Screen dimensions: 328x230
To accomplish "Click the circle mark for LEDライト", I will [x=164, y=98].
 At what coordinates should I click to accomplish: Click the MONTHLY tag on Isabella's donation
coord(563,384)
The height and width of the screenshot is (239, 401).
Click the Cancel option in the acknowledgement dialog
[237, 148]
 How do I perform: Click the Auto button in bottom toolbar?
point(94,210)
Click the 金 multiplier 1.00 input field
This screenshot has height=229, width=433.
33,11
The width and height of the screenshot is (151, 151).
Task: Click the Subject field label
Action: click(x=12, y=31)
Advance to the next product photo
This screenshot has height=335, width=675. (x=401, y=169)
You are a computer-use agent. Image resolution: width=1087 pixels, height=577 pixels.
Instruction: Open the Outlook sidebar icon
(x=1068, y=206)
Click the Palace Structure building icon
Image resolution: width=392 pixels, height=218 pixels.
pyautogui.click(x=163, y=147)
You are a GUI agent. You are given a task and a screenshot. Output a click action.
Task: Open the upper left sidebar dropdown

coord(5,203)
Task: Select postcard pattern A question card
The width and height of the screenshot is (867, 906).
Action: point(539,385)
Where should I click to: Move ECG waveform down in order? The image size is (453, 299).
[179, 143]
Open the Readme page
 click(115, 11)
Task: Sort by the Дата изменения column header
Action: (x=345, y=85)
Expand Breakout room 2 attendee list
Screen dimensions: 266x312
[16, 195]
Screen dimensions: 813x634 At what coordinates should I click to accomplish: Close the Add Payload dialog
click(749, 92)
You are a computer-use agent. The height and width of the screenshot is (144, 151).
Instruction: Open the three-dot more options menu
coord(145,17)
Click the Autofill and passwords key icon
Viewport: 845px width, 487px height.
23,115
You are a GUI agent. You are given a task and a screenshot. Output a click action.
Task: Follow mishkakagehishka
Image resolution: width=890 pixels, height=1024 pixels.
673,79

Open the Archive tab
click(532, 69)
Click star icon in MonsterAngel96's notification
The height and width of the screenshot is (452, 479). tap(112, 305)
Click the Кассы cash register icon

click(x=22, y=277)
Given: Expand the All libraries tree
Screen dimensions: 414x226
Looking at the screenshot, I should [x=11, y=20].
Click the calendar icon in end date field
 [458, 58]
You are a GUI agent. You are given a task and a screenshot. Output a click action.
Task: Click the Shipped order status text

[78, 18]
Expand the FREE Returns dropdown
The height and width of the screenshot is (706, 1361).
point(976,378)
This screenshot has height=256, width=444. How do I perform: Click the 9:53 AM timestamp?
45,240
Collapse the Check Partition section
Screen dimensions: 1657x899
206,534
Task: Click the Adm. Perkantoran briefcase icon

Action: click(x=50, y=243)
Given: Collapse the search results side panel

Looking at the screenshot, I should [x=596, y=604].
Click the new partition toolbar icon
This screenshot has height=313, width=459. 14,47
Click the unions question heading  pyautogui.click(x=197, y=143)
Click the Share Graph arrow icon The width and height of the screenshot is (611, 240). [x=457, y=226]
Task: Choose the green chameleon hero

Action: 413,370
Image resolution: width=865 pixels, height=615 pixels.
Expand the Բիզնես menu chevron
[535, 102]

## Exercise prompt
Reproduce all of the records above with "dialog" swapped for "window" wherever it appears, leaving everything else untouched.

## Result
Screen dimensions: 328x230
To accomplish "Click the circle mark for LEDライト", I will [x=164, y=98].
 At what coordinates should I click to accomplish: Click the MONTHLY tag on Isabella's donation
coord(563,384)
The height and width of the screenshot is (239, 401).
Click the Cancel option in the acknowledgement window
[237, 148]
 How do I perform: Click the Auto button in bottom toolbar?
point(94,210)
Click the 金 multiplier 1.00 input field
This screenshot has height=229, width=433.
33,11
The width and height of the screenshot is (151, 151).
Task: Click the Subject field label
Action: click(x=12, y=31)
Advance to the next product photo
This screenshot has height=335, width=675. (x=401, y=169)
You are a computer-use agent. Image resolution: width=1087 pixels, height=577 pixels.
Instruction: Open the Outlook sidebar icon
(x=1068, y=206)
Click the Palace Structure building icon
Image resolution: width=392 pixels, height=218 pixels.
pyautogui.click(x=163, y=147)
You are a GUI agent. You are given a task and a screenshot. Output a click action.
Task: Open the upper left sidebar dropdown

coord(5,203)
Task: Select postcard pattern A question card
The width and height of the screenshot is (867, 906).
Action: point(539,385)
Where should I click to: Move ECG waveform down in order? The image size is (453, 299).
[179, 143]
Open the Readme page
 click(115, 11)
Task: Sort by the Дата изменения column header
Action: (x=345, y=85)
Expand Breakout room 2 attendee list
Screen dimensions: 266x312
[16, 195]
Screen dimensions: 813x634 At what coordinates should I click to accomplish: Close the Add Payload window
click(749, 92)
You are a computer-use agent. The height and width of the screenshot is (144, 151).
Instruction: Open the three-dot more options menu
coord(145,17)
Click the Autofill and passwords key icon
Viewport: 845px width, 487px height.
23,115
You are a GUI agent. You are given a task and a screenshot. Output a click action.
Task: Follow mishkakagehishka
Image resolution: width=890 pixels, height=1024 pixels.
673,79

Open the Archive tab
click(532, 69)
Click star icon in MonsterAngel96's notification
The height and width of the screenshot is (452, 479). tap(112, 305)
Click the Кассы cash register icon

click(x=22, y=277)
Given: Expand the All libraries tree
Screen dimensions: 414x226
Looking at the screenshot, I should [x=11, y=20].
Click the calendar icon in end date field
 [458, 58]
You are a GUI agent. You are given a task and a screenshot. Output a click action.
Task: Click the Shipped order status text

[78, 18]
Expand the FREE Returns dropdown
The height and width of the screenshot is (706, 1361).
point(976,378)
This screenshot has height=256, width=444. How do I perform: Click the 9:53 AM timestamp?
45,240
Collapse the Check Partition section
Screen dimensions: 1657x899
206,534
Task: Click the Adm. Perkantoran briefcase icon

Action: click(x=50, y=243)
Given: Collapse the search results side panel

Looking at the screenshot, I should [x=596, y=604].
Click the new partition toolbar icon
This screenshot has height=313, width=459. 14,47
Click the unions question heading  pyautogui.click(x=197, y=143)
Click the Share Graph arrow icon The width and height of the screenshot is (611, 240). [x=457, y=226]
Task: Choose the green chameleon hero

Action: 413,370
Image resolution: width=865 pixels, height=615 pixels.
Expand the Բիզնես menu chevron
[535, 102]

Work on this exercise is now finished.